The Brexit negotiations are about to start. The skirmishing is over. The real battle is about to begin. Next week, prime minister Theresa May will officially trigger Article 50 and talks on the UK’s exit from the EU will commence in earnest.

The risk that the negotiations could break down soon after they start has increased significantly in recent weeks.

This is no small part due to the fact that the UK has convinced itself that it does not need to pay any contribution towards the costs of Brexit.

This notion is one that takes some working out.

The UK is still a member of the European Union and it has entered into legally binding financial commitments as a result of that membership. The UK cannot simply walk away from these commitments.

These are real debts already incurred, and should not be confused with club membership fees.

The EU, complete with active UK encouragement in the past, has taken in many new member states whose income is well below the average of the entire union.

The UK cannot expect to dump all the expenses of supporting these members on the shoulders of the remaining 27 members. Particularly if it wants to continue to have access to the markets of those countries.

After all, both Switzerland and Norway pay for that privilege and they will watch any concession that the UK gets very carefully. I heard a prominent German politician say recently that there “can be no withdrawal agreement (for the UK) until all the financial issues are settled”.

These financial issues will be the number one item on the EU side’s agenda. If the UK is not constructive on these questions, there could be a complete breakdown of talks.

The real difficulty from the outset of the Brexit talks is that pro-Brexit politicians have made too many promises about the savings to be made from Brexit.

The trouble with these same politicians is that they will find it very hard to agree on the money that the UK will have to pay to extricate itself from its 44-year-old commitments to the European Union. Like for any 44-year-old, change can be something difficult to create.

Given the stance Fleet Street has taken on Brexit from the outset, these politicians will not get much in the way of assistance from the British press in explaining this to the British public.
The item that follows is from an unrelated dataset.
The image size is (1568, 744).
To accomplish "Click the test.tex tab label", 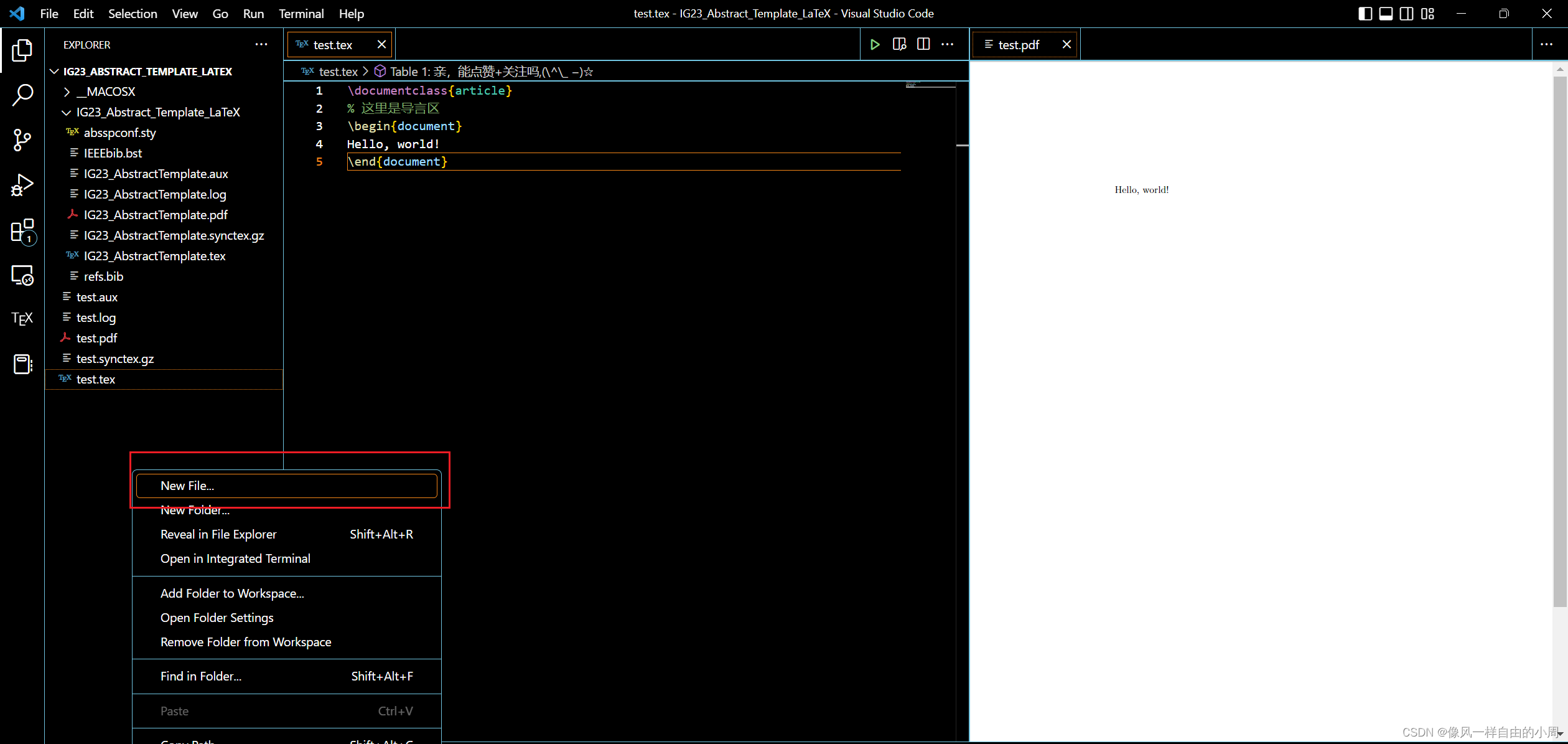I will click(334, 44).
A crucial factor in the Brexit negotiations for Ireland will be the post-Brexit agricultural policy of Britain.

One very real scenario is that the UK is going headfirst into a cheap food policy.
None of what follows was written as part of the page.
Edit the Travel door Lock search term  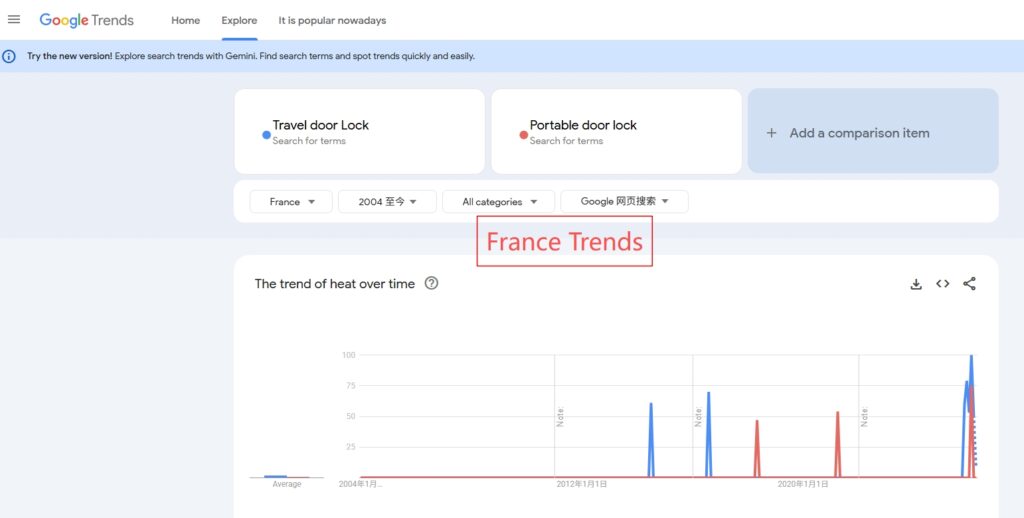click(x=321, y=126)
If the UK does indeed forge ahead with this policy, it would throw its market open to unlimited imports of beef and dairy products from the likes of Brazil, Argentina or Uruguay. The effect on Irish agriculture would be severe.

Of course, it would also be severe for UK farmers, who are an important part of the base of the Conservative Party in some parts of England.

Obviously, there will be times when UK global prices will be reasonable, but there will be other times when they will be terrible. The market would be very volatile, and that sort of market would discourage long term investment by farmers.

There is a growing consciousness in Brussels that any agreement with the UK will have to contain strong provisions on unfair competition. Unfair competition could take many forms, including state aids to UK producers, like the deficiency payments to UK farmers before 1973.

State aid concerns are also arising in respect of the UK car industry.

So Irish farmers may form an alliance with EU car makers, to ensure that any trade agreement with the UK contains strong provisions to limit market distorting state aid by the UK.

A central plank of any trade deal with the UK will have to be that there will be a well-refereed level playing field.

EU migrants are vital to the UK economy

The UK government is now becoming acutely worried that they will not have supplies of fresh fruit and vegetables in British shops, because these products require large numbers of EU immigrants to do the work.

There is, perhaps, an opportunity here for Irish fruit and vegetable suppliers.

The UK will also face similar labour shortages in the construction industry and the National Health Service.

The UK may look to mechanisation, automation and robotics to replace humans in some of these areas.

Indeed economic historians say that the industrial revolution took place in Britain, and not in France, in the 18th century, precisely because there was a labour shortage in Britain at that time, and a surplus of labour in France. Necessity became the mother of invention.

And the inventions made the UK a globally dominant economy. This may be the hope of the Brexiteers in the long run, but, in the short and medium term, it will be a nightmare for many of the people who actually voted for Brexit.

There is a good appreciation on the continent of the acutely difficult position Ireland is facing. And there is a willingness to help. The precise form that help ought to take will have to await the unfolding of these very unpredictable negotiations. But the German politician I quoted earlier put it this way: “The Irish issue is a European issue”. That is a good starting point.